Notant que le Trésor a commencé à prendre des mesures extraordinaires pour respecter ses obligations après que le gouvernement américain a atteint sa limite d’emprunt, l’ambassade a déclaré que “la plus grande contribution que les États-Unis peuvent apporter aux problèmes de la dette à l’extérieur du pays est d’agir sur des politiques monétaires responsables, de faire face avec son propre problème de dette, et cesser de saboter les efforts actifs des autres pays souverains pour résoudre leurs problèmes de dette.

Les mots tranchants contrastent avec un récent apaisement des tensions entre la Chine et les États-Unis, qui a débuté en novembre après que les deux dirigeants des pays se sont rencontrés pour la première fois face à face depuis des années. Ils font également suite aux discussions de la semaine dernière entre Yellen et son homologue, Liu He, que les deux parties ont qualifiées de constructives et positives.

Les mesures du Trésor lui donnent de l’espace pour quelques mois avant qu’il ne soit à court de liquidités. Les économistes et les analystes du marché obligataire prévoient que le plafond devra être relevé au cours du troisième trimestre pour éviter un défaut de paiement des États-Unis, ce qui serait économiquement dommageable pour la plus grande économie du monde et le système financier mondial.

Les républicains qui contrôlent la Chambre ont l’intention d’utiliser l’échéance du plafond de la dette comme levier pour extraire d’importantes réductions de dépenses de la Maison Blanche et des démocrates du Congrès. La position du président Joe Biden est que le crédit américain est trop important pour être marchandé.

La Chine détient environ 870 milliards de dollars de dette américaine, selon les dernières données de novembre, contre plus de 1,3 billion de dollars à la fin de 2013. Le stock de la Chine – le plus important derrière celui du Japon – a chuté pour le troisième mois consécutif, atteignant le niveau le plus bas depuis juin 2010.

La Chine est devenue le premier créancier mondial des pays en développement, dont certains sont confrontés à une crise croissante de la dette.

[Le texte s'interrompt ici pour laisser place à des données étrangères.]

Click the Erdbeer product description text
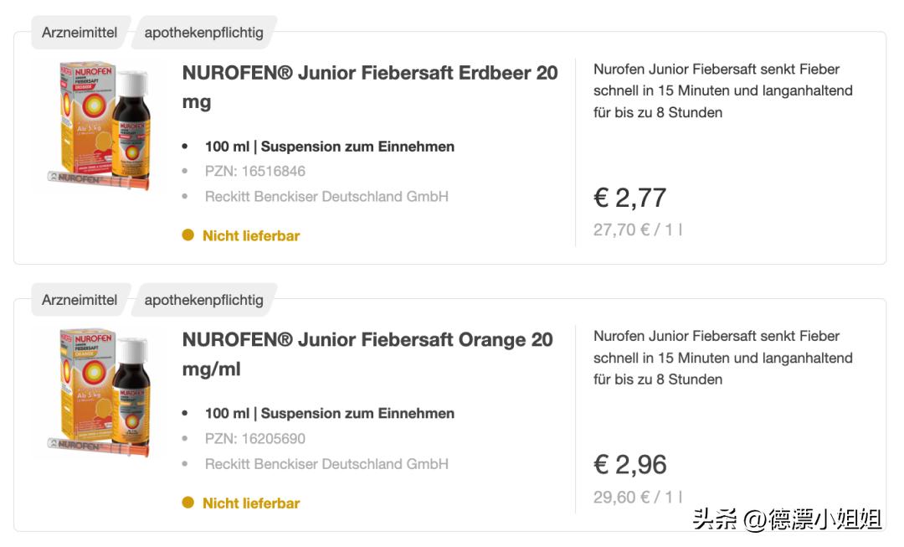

Le Groupe des 20 nations a mis en place un soi-disant cadre commun qui réunit le Club de Paris des pays riches débiteurs traditionnels avec la Chine pour tenter de restructurer les dettes des pays à faible revenu au cas par cas.

Le fardeau de la dette

La Chine a été critiquée pour son manque d’engagement perçu dans un effort mondial visant à réduire le fardeau de la dette des pays en développement, Yellen déclarant à plusieurs reprises que Pékin était devenu le plus grand obstacle au progrès.

Elle a réitéré l’appel lundi en Zambie, qui est le premier défaillant souverain d’Afrique à l’ère de la pandémie en 2020, et depuis lors, a du mal à réorganiser la dette extérieure qui a dépassé 17 milliards de dollars, dont plus d’un tiers est détenu par des créanciers chinois.

“En supposant que les déclarations de la secrétaire Yellen sur la dette soient correctes, la meilleure perspective des problèmes de dette en dehors des États-Unis serait que le département du Trésor américain résolve le problème de la dette intérieure des États-Unis, compte tenu de sa connaissance des faits, de ses capacités professionnelles et de la mise en œuvre de son équipe. capacité », a déclaré l’ambassade de Chine à Lusaka.

Pour les États-Unis, la confrontation la plus délicate au plafond de la dette a eu lieu en 2011, lorsque S&P Global Ratings a été suffisamment alarmé pour abaisser la note souveraine américaine de AAA. Cette décision a secoué les marchés et a fini par nuire à la confiance des consommateurs, nuisant à la reprise économique après la crise du crédit.

À l’époque, l’agence de presse chinoise d’État Xinhua avait critiqué la gestion de la situation de la dette par les États-Unis, qualifiant la politique de Washington de “dangereusement irresponsable”.

Les rares critiques sévères adressées à Yellen cette semaine ont jeté une ombre sur les espoirs que la Chine pourrait s’éloigner de son soi-disant approche Wolf Warrior soulevée par le transfert d’un haut diplomate étroitement associé au changement plus conflictuel du ministère des Affaires étrangères ces dernières années.

–Avec l’aide de Christopher Anstey.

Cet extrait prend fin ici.